University of Otago is Grabbing Atoms ~ Path to Quantum Technologies?

Otago physicists grab individual atoms in ground-breaking experiment

Key points excerpts…

+  In a first for quantum physics, University of Otago researchers have “held” individual atoms in place and observed previously unseen complex atomic interactions.

+  A myriad of equipment including lasers, mirrors, a vacuum chamber, and microscopes assembled in Otago’s Department of Physics, plus a lot of time, energy, and expertise, have provided the ingredients to investigate this quantum process, which until now was only understood through statistical averaging from experiments involving large numbers of atoms.

“Our method involves the individual trapping and cooling of three atoms to a temperature of about a millionth of a Kelvin using highly focused laser beams in a hyper-evacuated (vacuum) chamber, around the size of a toaster.
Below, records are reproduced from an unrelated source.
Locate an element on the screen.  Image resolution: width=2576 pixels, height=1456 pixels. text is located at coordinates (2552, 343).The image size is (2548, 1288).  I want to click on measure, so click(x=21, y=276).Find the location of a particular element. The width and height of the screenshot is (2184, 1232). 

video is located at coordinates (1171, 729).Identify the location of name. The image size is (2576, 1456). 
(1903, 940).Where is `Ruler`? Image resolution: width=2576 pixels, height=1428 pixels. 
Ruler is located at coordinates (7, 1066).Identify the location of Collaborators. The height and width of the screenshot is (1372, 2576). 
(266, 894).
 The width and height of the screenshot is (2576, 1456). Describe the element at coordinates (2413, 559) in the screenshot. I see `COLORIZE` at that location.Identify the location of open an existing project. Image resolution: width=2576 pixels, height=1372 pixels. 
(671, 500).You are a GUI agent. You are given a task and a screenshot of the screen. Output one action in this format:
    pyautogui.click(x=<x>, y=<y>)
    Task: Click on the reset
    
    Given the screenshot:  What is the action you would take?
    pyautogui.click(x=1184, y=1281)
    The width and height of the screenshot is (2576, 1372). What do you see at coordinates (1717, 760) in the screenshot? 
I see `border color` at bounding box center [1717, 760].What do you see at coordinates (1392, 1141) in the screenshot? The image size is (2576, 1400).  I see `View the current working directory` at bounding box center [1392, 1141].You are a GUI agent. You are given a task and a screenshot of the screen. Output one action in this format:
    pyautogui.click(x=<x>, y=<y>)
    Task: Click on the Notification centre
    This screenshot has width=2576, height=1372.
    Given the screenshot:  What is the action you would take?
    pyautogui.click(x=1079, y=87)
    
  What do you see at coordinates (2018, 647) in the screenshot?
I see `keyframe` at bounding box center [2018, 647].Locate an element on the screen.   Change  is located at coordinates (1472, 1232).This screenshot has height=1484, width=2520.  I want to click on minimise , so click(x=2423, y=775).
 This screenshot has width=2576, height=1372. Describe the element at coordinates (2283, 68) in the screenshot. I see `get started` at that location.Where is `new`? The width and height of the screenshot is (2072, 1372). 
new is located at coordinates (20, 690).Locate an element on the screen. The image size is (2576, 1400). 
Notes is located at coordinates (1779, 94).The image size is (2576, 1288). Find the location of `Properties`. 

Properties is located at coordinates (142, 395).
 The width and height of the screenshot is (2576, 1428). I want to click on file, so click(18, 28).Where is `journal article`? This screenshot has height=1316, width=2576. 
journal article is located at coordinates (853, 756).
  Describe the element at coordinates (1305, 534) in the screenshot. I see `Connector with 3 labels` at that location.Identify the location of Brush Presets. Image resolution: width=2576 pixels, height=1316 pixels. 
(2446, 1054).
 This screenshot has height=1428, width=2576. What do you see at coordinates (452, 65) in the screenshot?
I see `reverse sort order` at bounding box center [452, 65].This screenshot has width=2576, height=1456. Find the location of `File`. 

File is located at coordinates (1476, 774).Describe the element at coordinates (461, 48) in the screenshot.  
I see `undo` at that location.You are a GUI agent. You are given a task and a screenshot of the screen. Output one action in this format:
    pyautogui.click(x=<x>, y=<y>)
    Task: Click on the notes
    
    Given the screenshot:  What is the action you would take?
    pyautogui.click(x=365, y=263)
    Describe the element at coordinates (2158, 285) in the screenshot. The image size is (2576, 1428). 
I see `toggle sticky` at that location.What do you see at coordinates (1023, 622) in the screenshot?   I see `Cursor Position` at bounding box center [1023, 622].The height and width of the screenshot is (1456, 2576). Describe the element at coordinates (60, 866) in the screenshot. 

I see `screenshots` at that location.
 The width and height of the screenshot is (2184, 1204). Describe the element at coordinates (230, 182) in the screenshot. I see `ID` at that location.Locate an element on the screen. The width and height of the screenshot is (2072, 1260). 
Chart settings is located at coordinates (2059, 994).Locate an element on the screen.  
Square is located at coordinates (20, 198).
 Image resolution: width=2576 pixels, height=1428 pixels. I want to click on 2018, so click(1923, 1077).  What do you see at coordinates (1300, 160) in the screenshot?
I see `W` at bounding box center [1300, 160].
We slowly combine the traps containing the atoms to produce controlled interactions that we measure,” says Associate Professor Mikkel F. Andersen of Otago’s Department of Physics.

+  The researchers were able to see the exact outcome of individual processes, and observed a new process where two of the atoms leave the experiment together. Until now, this level of detail has been impossible to observe in experiments with many atoms.

+  Associate Professor Andersen admits the technique and level of detail can be difficult to comprehend to those outside the world of quantum physics, however he believes the applications of this science will be useful in development of future quantum technologies that might impact society as much as earlier quantum technologies that enabled modern computers and the Internet.

+  “Research on being able to build on a smaller and smaller scale has powered much of the technological development over the past decades. For example, it is the sole reason that today’s cellphones have more computing power than the supercomputers of the 1980s. Our research tries to pave the way for being able to build at the very smallest scale possible, namely the atomic scale, and I am thrilled to see how our discoveries will influence technological advancements in the future,” Associate Professor Andersen says.